すっと立ち上がり部屋を後にしようとする。

「帰るのか?」

「うん。じゃあ、ね。」

ぎこちない笑顔を振り撒き、彼女への別れの挨拶。
そして、何時もよりも歩調を速め扉に手を掛けようとした。

「・・・・ふ・・ふふ・・・。」

その時、奇妙な笑い声が聞こえた。

「・・ふふふ・・・はは・・・あははは・・・!」
958偽者:2006/02/08(水) 01:53:05.65 ID:RCydXuxN0
最初は聞き間違いかと思うほど小さいものだったが、今ははっきりと耳に残る。
そしてその声の主は勿論、彼女だった。

「あはははははは!!!」

ばっと振り返り、高笑いしているであろう彼女を見ようとする。
正直、何がそんなに可笑しいのか理解に苦しんだが、その理由が気になってしまっては人間として関わらないわけにはいかなかった。

-*-

## 設問
**a.** 本文について、次の問いに答えよ。
(i) 「帰るのか?」と聞かれて、何と返したか。
(ii) 扉に手を掛けようとしたとき、何が聞こえたか。
(iii) その声の主は誰だったか。
**b.** 本文のうち、「ぎこちない笑顔を振り撒き、彼女への別れの挨拶。」から「そしてその声の主は勿論、彼女だった。」までをすべてそのまま引用せよ。
**c.** 本文の「ばっと振り返り」で始まる段落を、主な事実を残したまま短く書き直せ。
データは本文とは別の資料である。

-*-

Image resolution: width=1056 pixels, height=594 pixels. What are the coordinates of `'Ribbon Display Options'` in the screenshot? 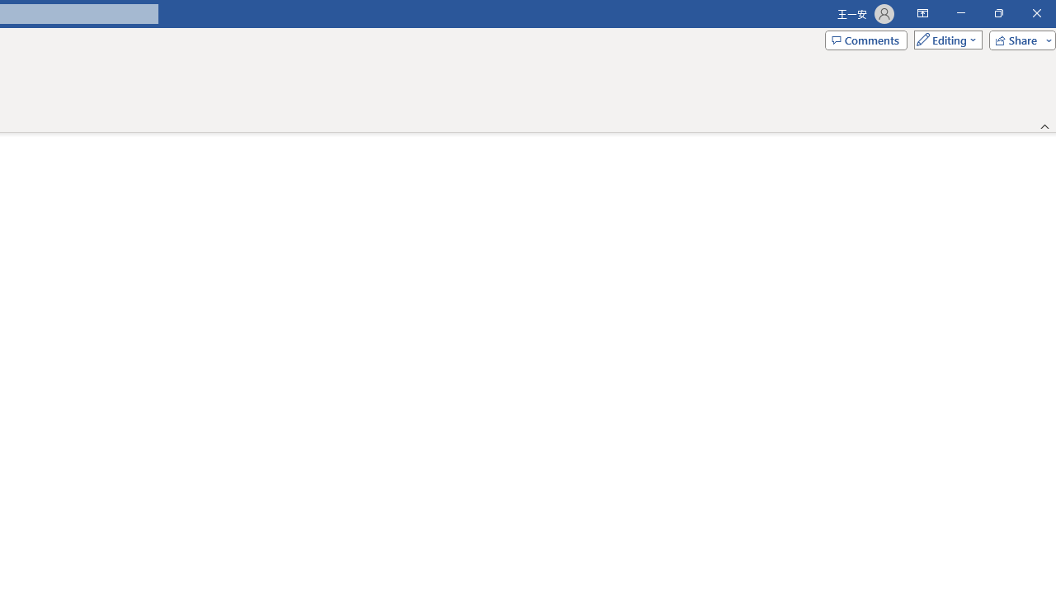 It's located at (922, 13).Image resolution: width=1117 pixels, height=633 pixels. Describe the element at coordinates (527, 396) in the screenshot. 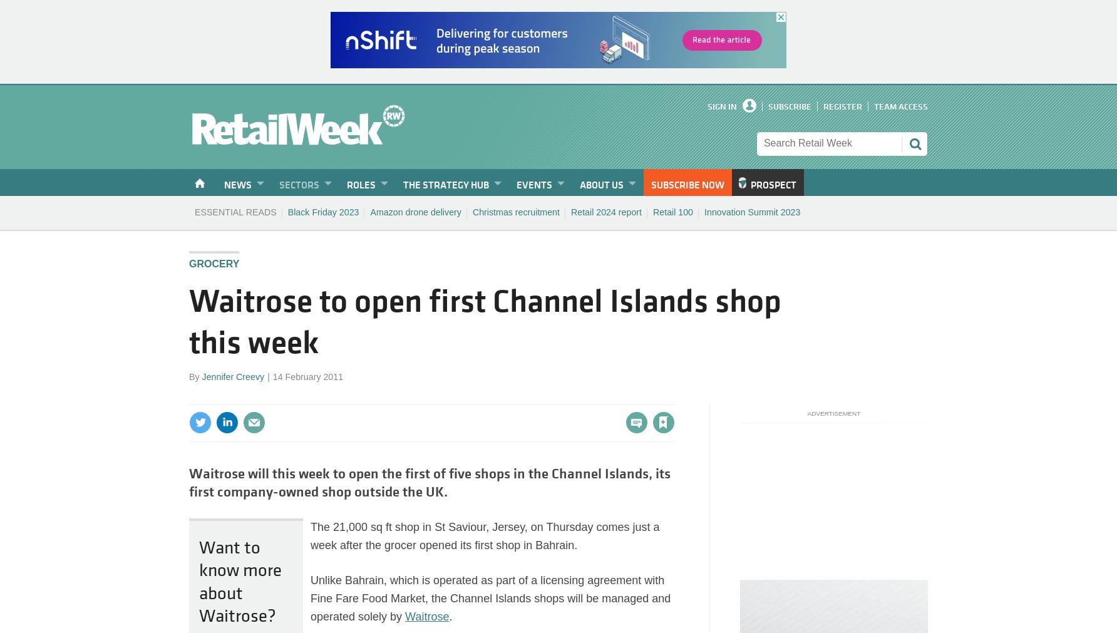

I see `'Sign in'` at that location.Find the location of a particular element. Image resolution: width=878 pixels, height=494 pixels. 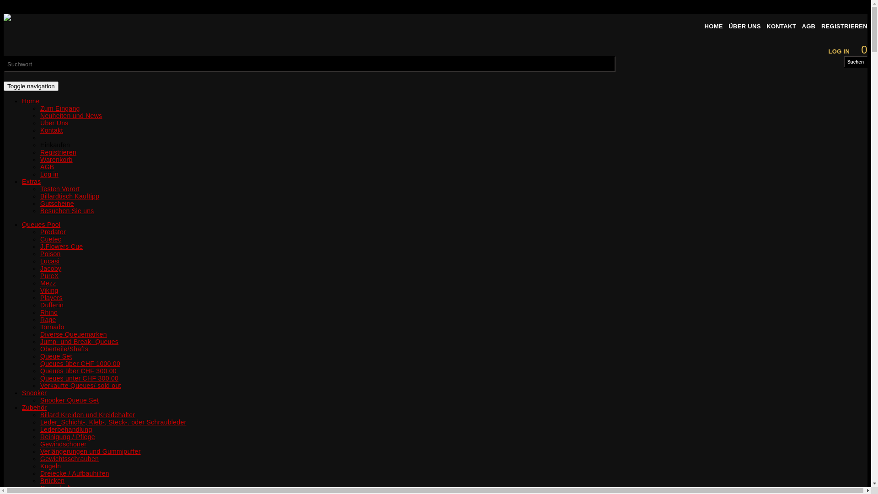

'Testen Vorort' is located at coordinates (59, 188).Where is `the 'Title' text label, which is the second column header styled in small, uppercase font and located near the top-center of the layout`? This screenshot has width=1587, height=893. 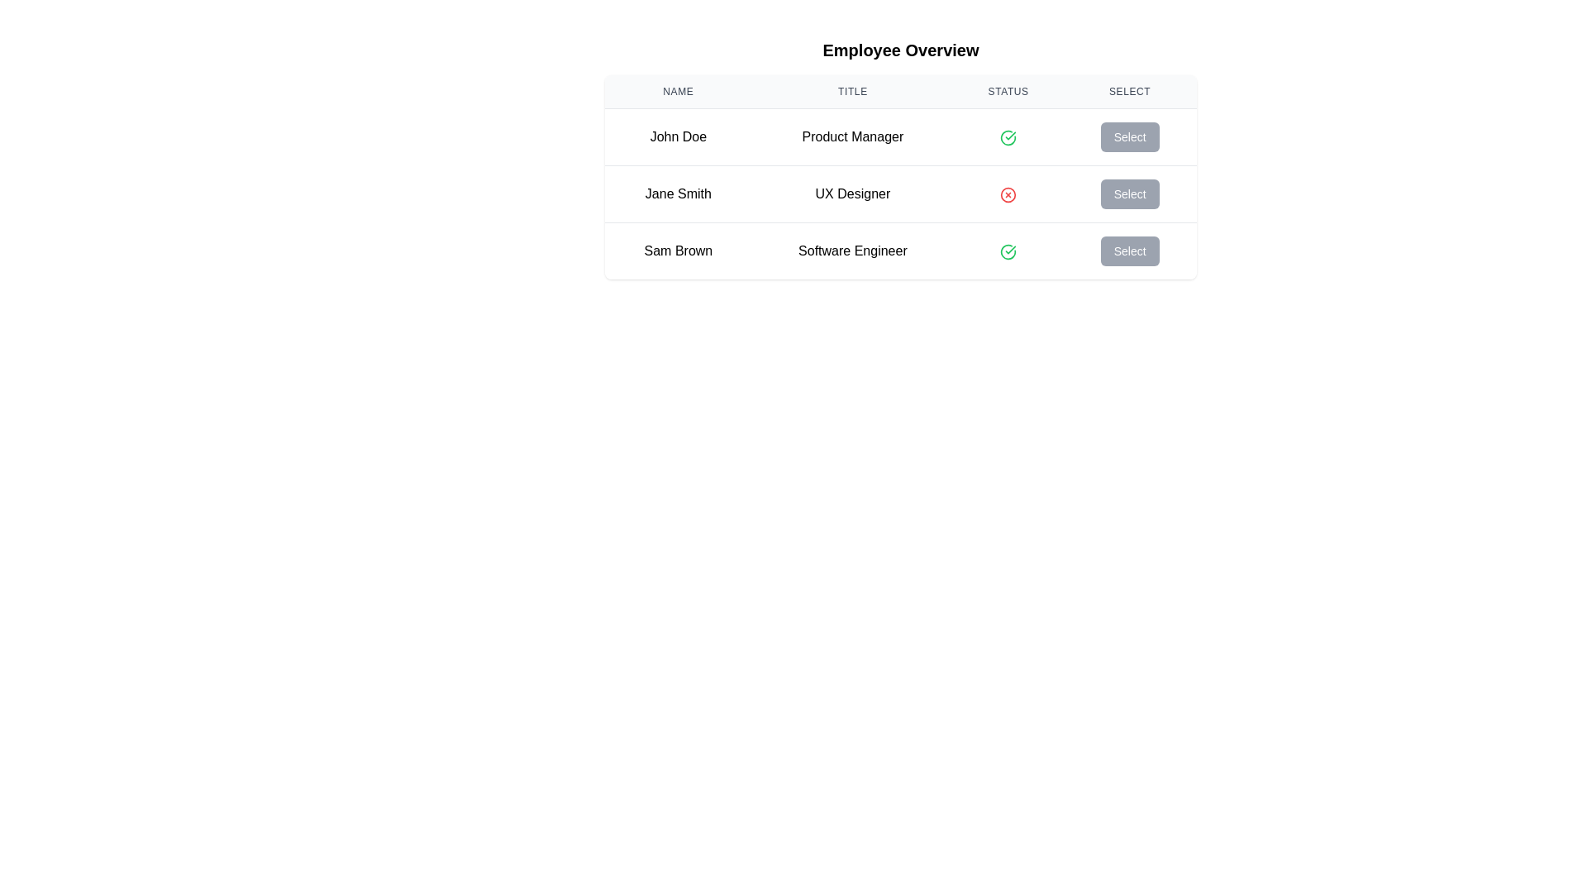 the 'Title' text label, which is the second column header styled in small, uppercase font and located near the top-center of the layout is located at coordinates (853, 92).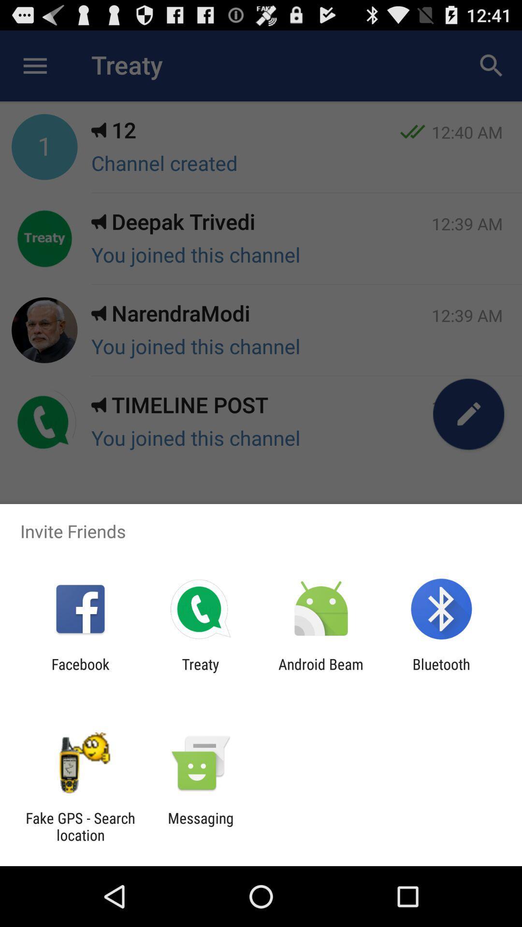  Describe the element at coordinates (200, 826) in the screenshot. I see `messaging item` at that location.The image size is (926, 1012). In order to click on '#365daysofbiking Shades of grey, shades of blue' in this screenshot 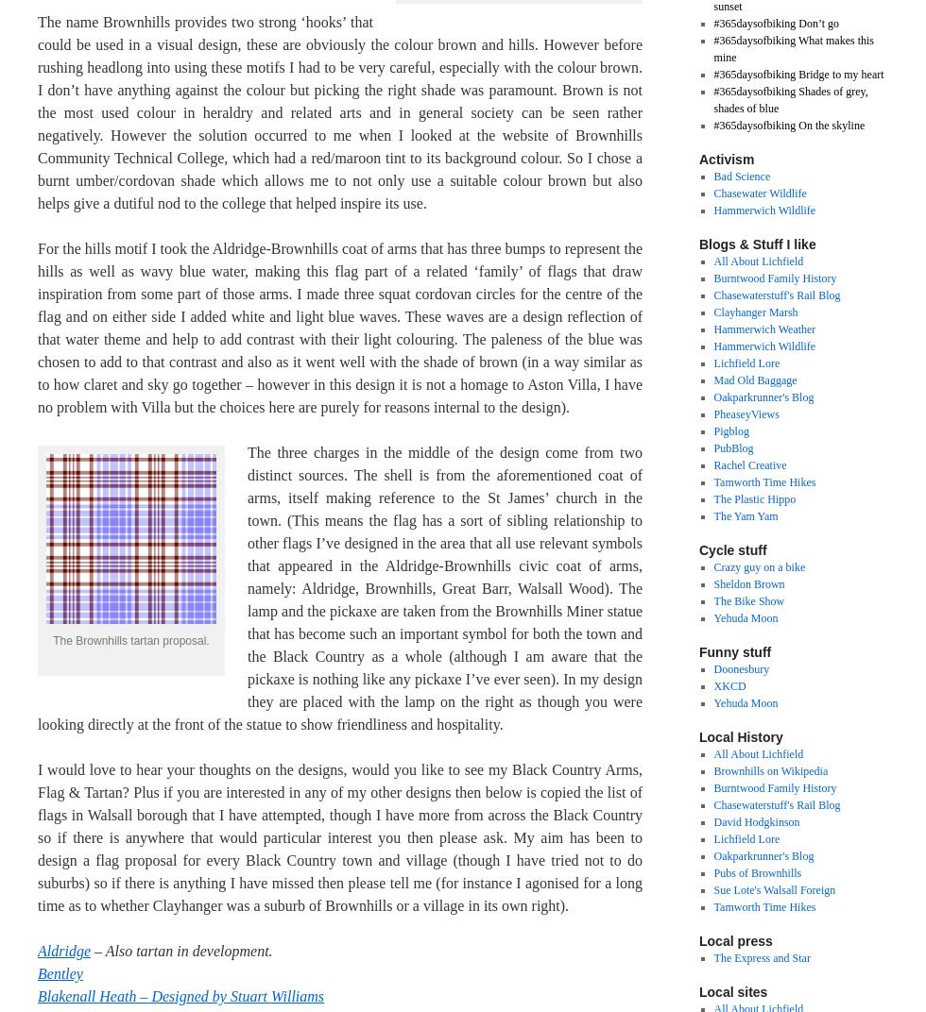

-*-

## 解答
**a.**
(i) 「うん。じゃあ、ね。」と返した。
(ii) 奇妙な笑い声が聞こえた。
(iii) 彼女だった。

**b.**
ぎこちない笑顔を振り撒き、彼女への別れの挨拶。
そして、何時もよりも歩調を速め扉に手を掛けようとした。

「・・・・ふ・・ふふ・・・。」

その時、奇妙な笑い声が聞こえた。

「・・ふふふ・・・はは・・・あははは・・・!」
958偽者:2006/02/08(水) 01:53:05.65 ID:RCydXuxN0
最初は聞き間違いかと思うほど小さいものだったが、今ははっきりと耳に残る。
そしてその声の主は勿論、彼女だった。

**c.** 振り返って、高笑いしているはずの彼女を見ようとした。何がそれほど可笑しいのかは理解できなかったが、その理由が気になり、関わらずにはいられなかった。